Assignment →
Please set down only the lines running from the one with "You are a GUI" through the last line of the entries, exactly as written and without any pictures.

Dataset entries →
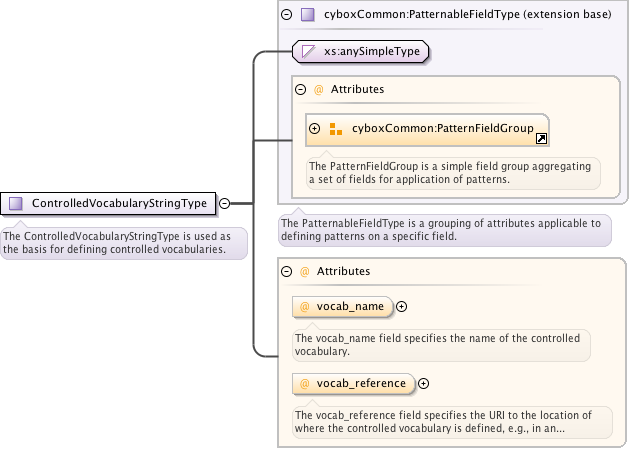Click the @ icon of the lower Attributes section
The image size is (630, 449).
(x=305, y=271)
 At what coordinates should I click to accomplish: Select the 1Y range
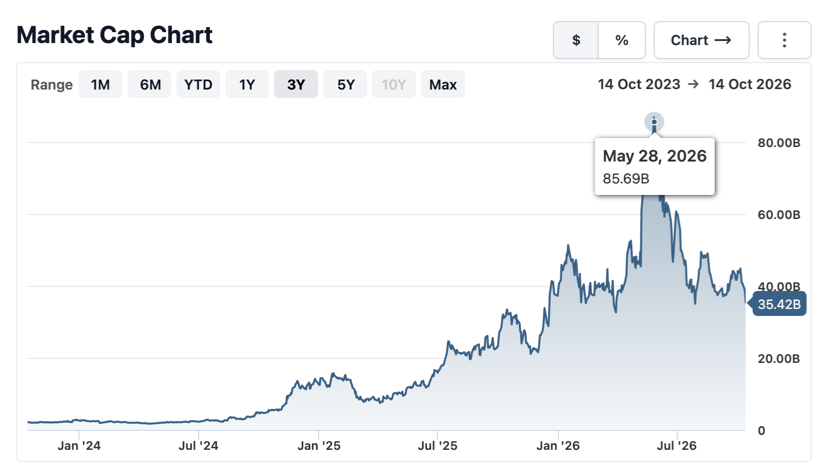coord(247,84)
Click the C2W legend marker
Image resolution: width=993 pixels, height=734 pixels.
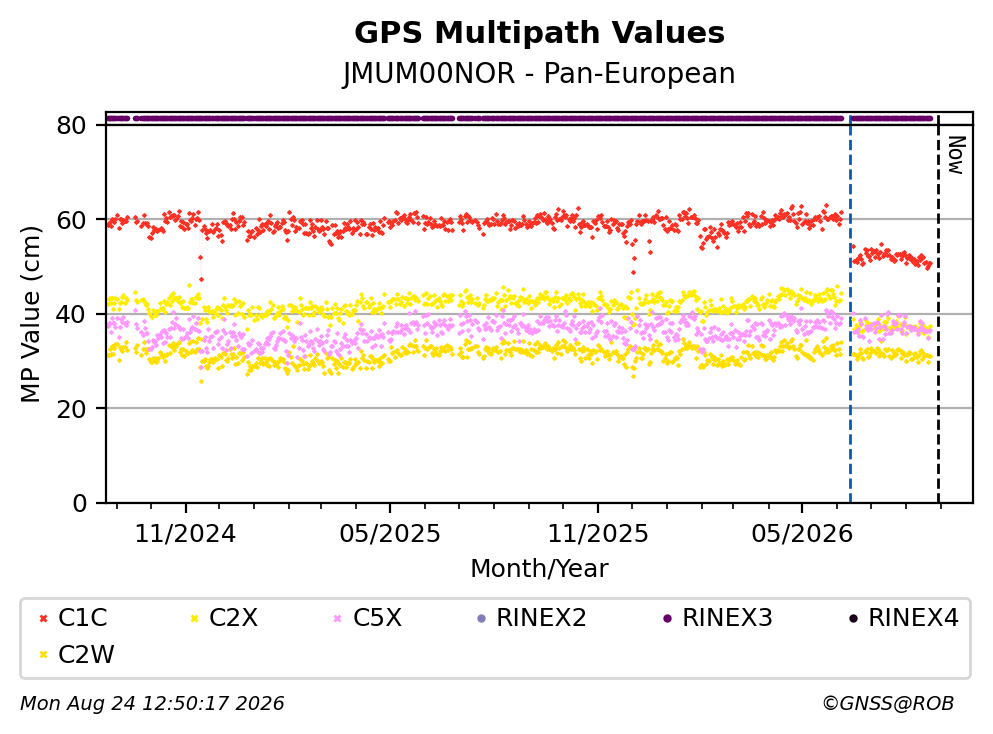(44, 655)
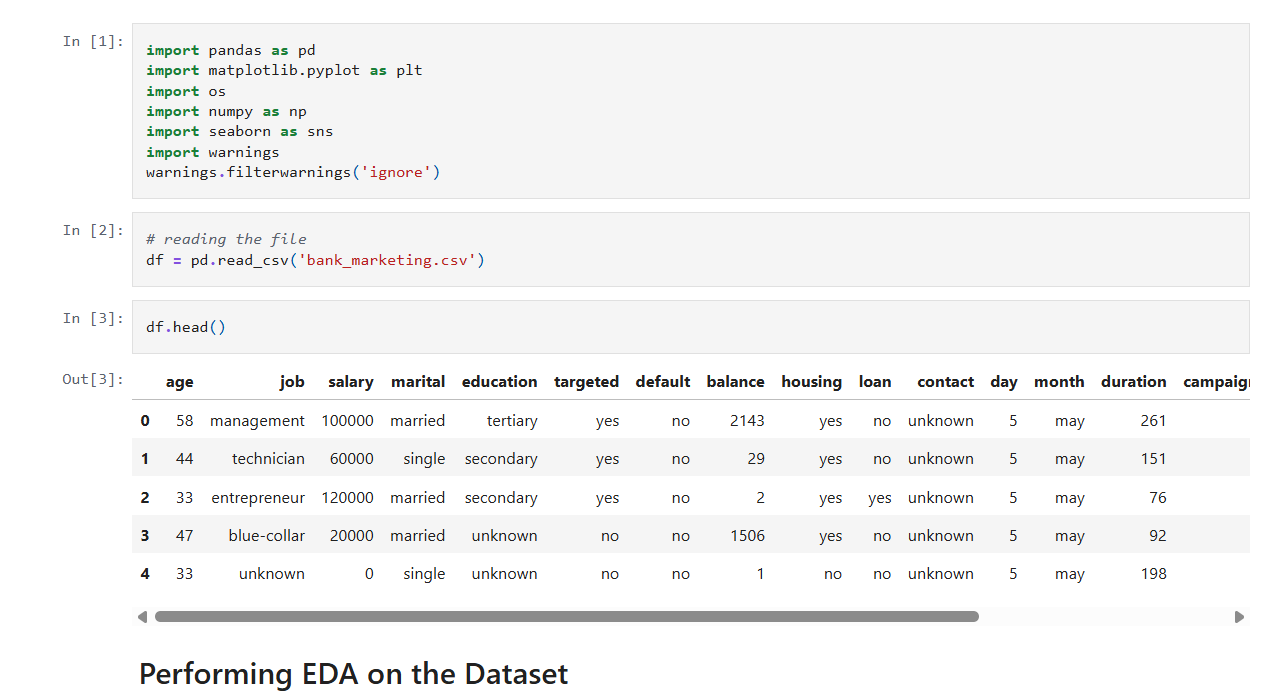Click the Out[3] output prompt

pyautogui.click(x=93, y=379)
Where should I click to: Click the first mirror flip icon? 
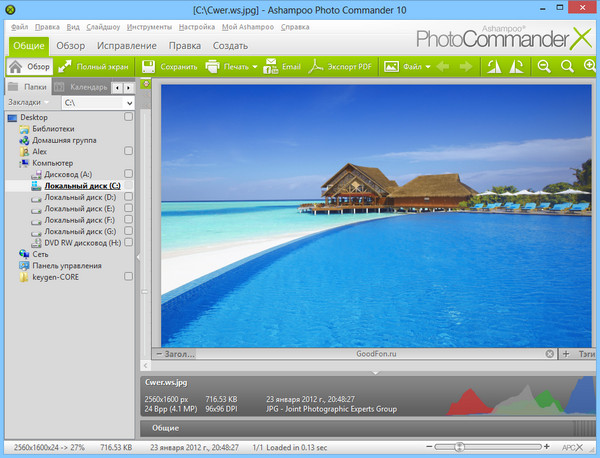[x=494, y=67]
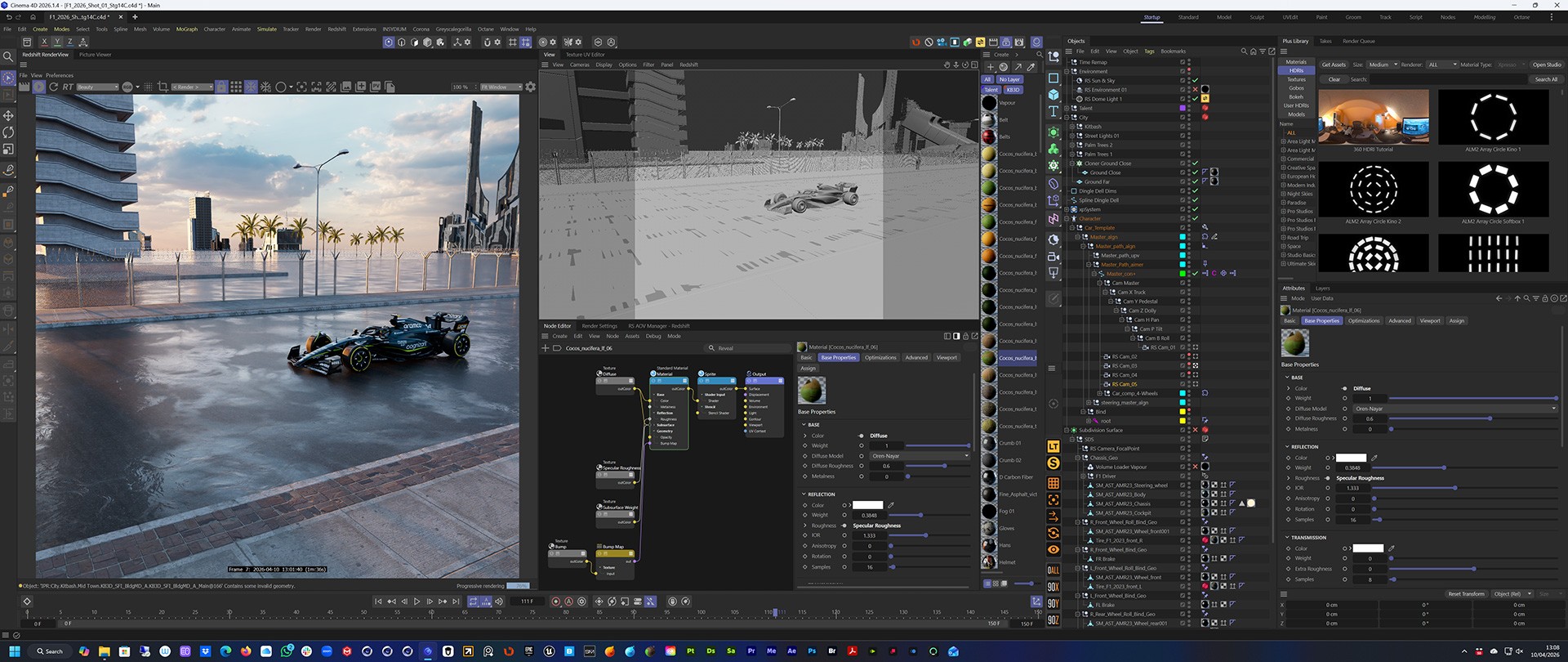Click the Search All button
Image resolution: width=1568 pixels, height=662 pixels.
[1546, 79]
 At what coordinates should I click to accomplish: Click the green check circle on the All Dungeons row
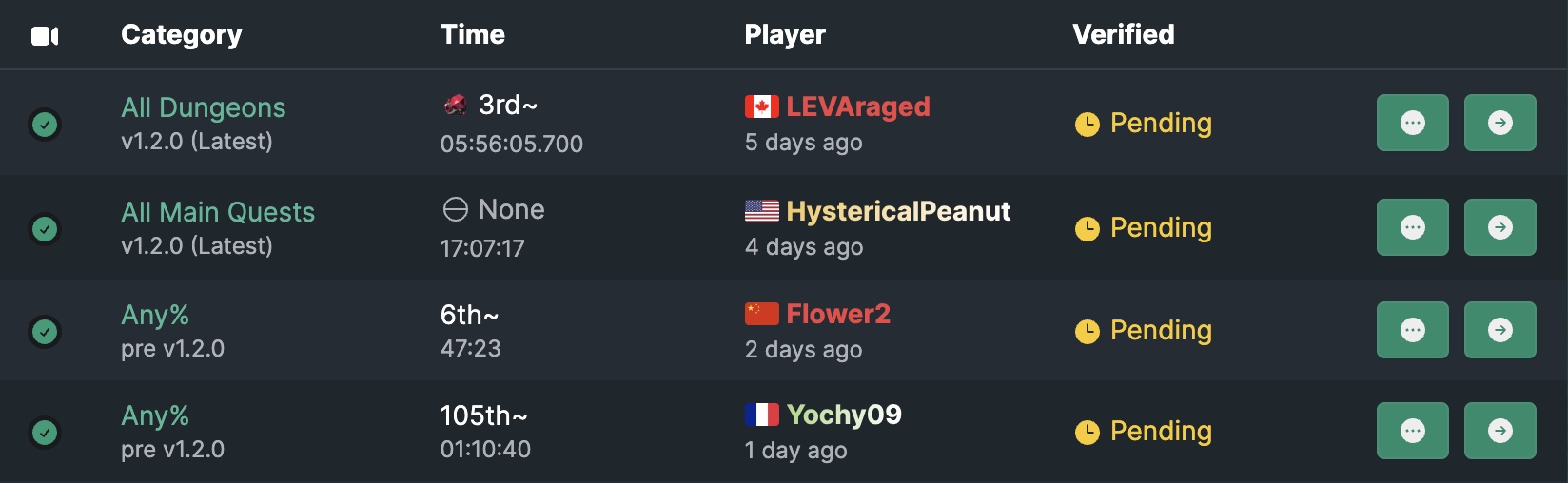tap(45, 125)
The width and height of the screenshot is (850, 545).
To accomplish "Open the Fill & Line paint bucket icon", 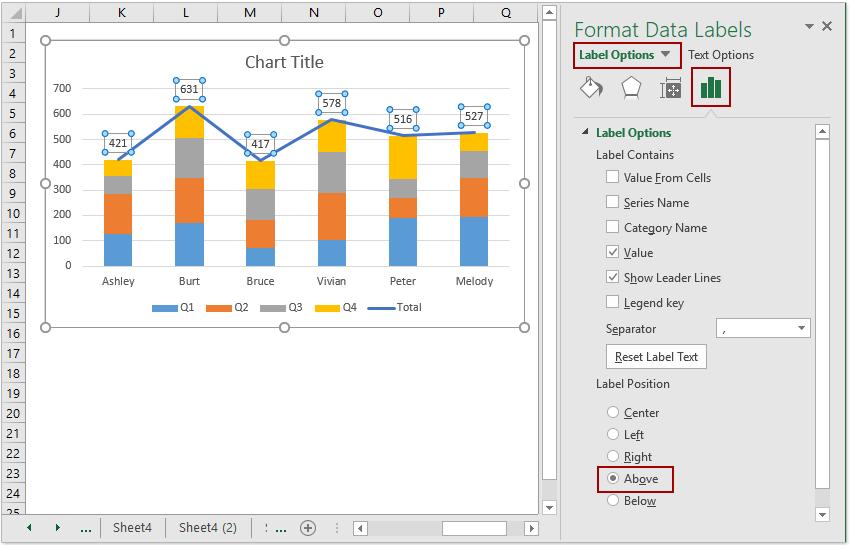I will [590, 88].
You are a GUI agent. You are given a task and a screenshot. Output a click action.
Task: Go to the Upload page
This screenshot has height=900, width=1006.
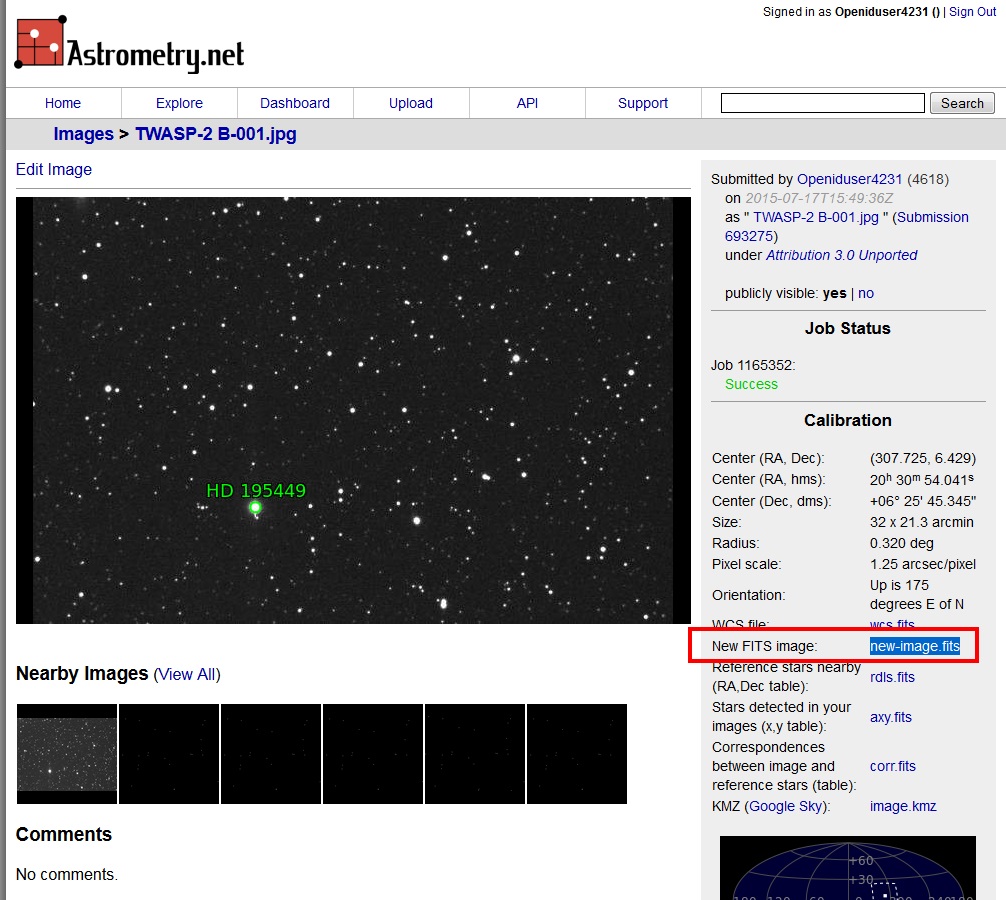coord(410,102)
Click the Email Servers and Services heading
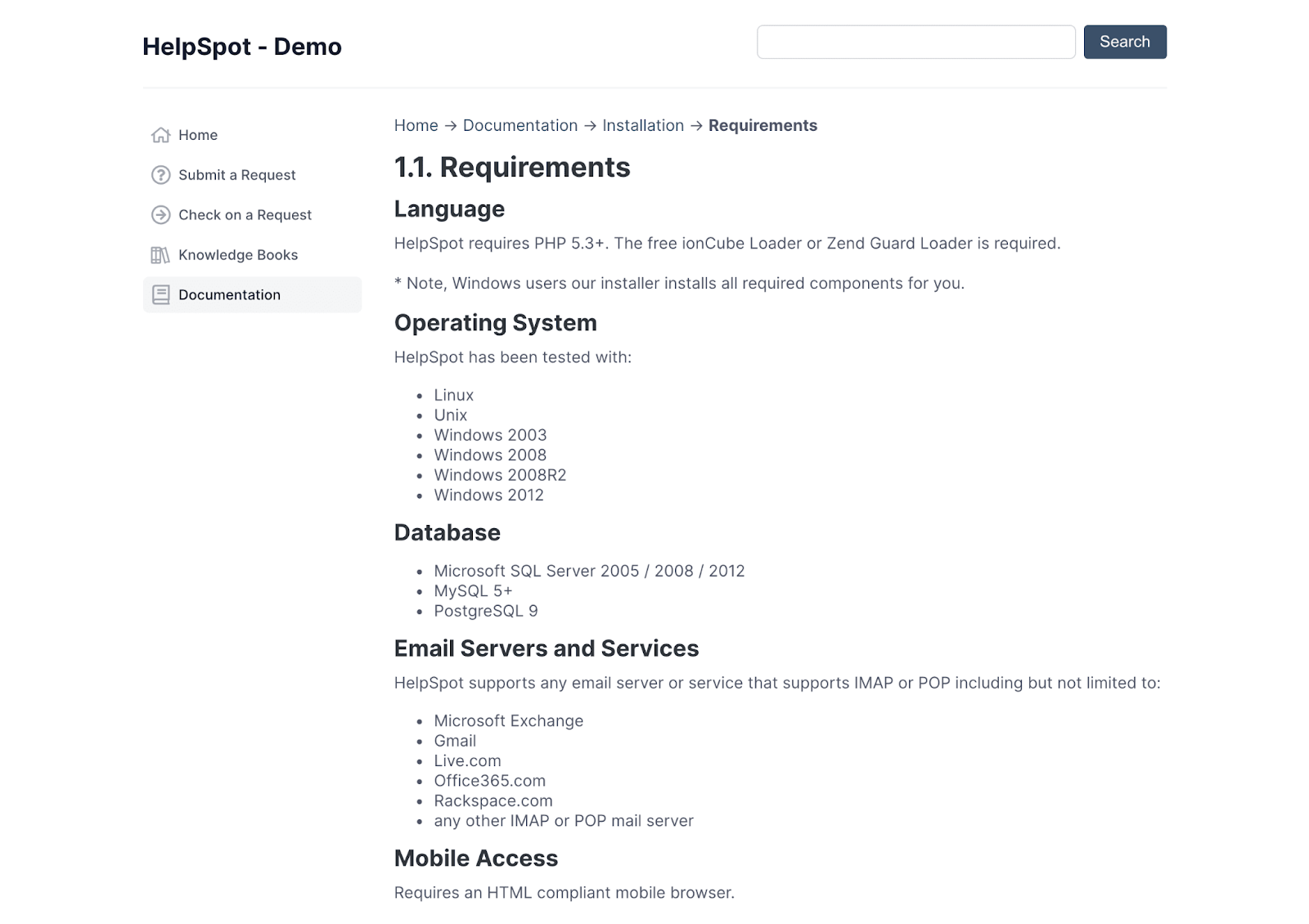1309x924 pixels. [546, 648]
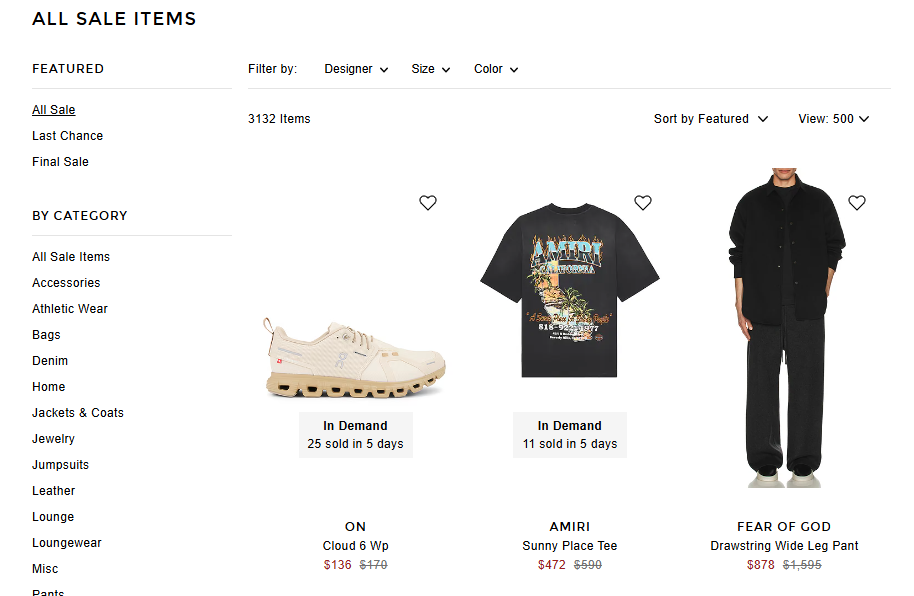Open the Size filter dropdown
This screenshot has height=596, width=914.
[431, 69]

Reply to the task →
You are a GUI agent. You are given a task and a screenshot. Output a click action.
Task: Go to the Upload page
This screenshot has height=900, width=1006.
coord(410,102)
Click the Email Servers and Services heading
1309x924 pixels. [546, 648]
Open the Size filter dropdown
This screenshot has height=596, width=914.
[431, 69]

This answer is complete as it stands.